SET EXERCISE = In the items below, replace "Select" with "Choose" in everything from the line containing "Screen dimensions: 640x480" down to the line containing "point(271,352)", and keep all other text the same. Leave the pictures out of your answer.

## begin RECORD EXCERPTS

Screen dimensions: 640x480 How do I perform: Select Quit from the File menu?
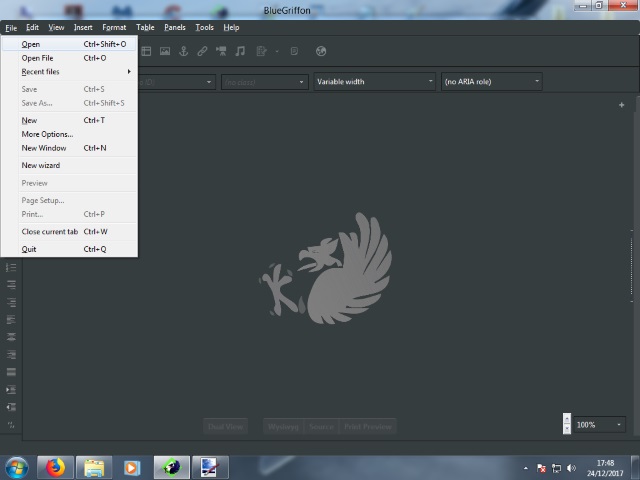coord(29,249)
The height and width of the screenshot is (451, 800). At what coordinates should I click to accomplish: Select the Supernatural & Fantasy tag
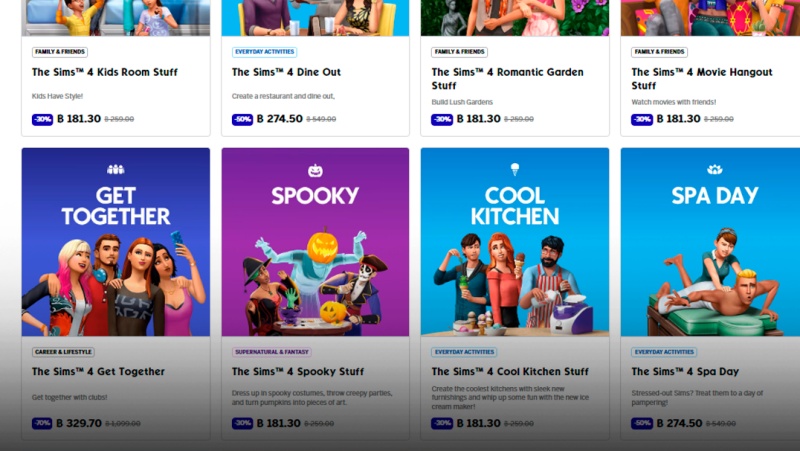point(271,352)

## end RECORD EXCERPTS
## begin RECORD EXCERPTS

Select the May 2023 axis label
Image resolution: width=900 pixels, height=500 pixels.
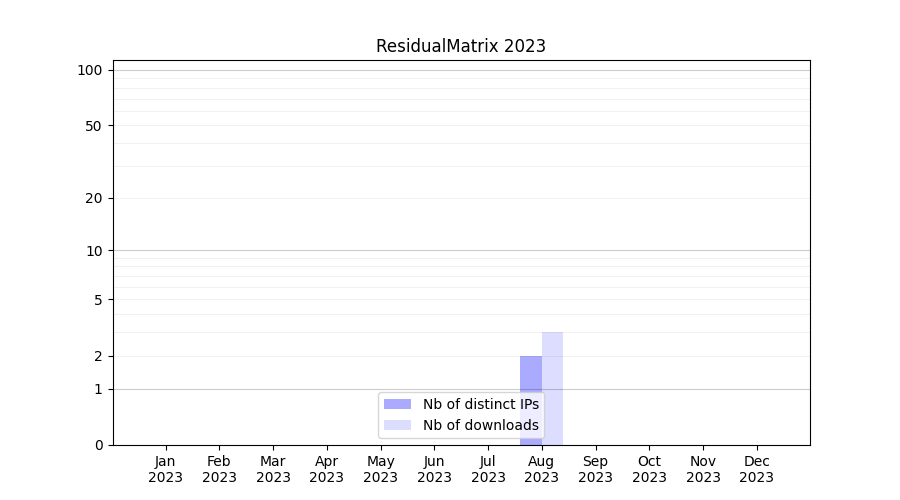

## end RECORD EXCERPTS
## begin RECORD EXCERPTS

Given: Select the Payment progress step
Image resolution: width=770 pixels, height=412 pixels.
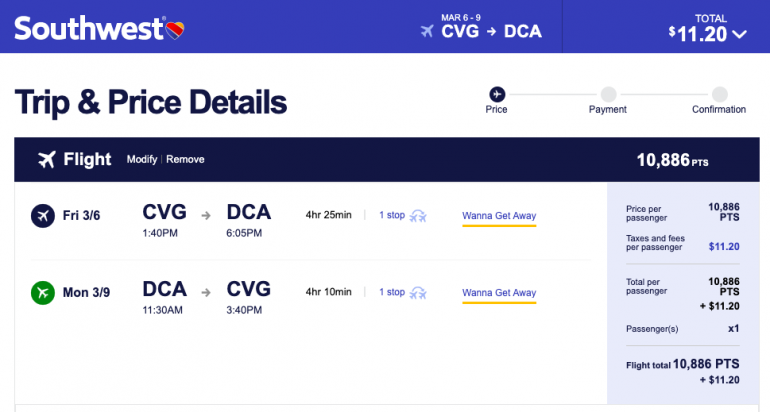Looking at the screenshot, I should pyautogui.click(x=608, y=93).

## end RECORD EXCERPTS

OUTPUT OF THE TASK =
Screen dimensions: 640x480 How do I perform: Choose Quit from the File menu?
coord(29,249)
The height and width of the screenshot is (451, 800). At what coordinates should I click to accomplish: Choose the Supernatural & Fantasy tag
point(271,352)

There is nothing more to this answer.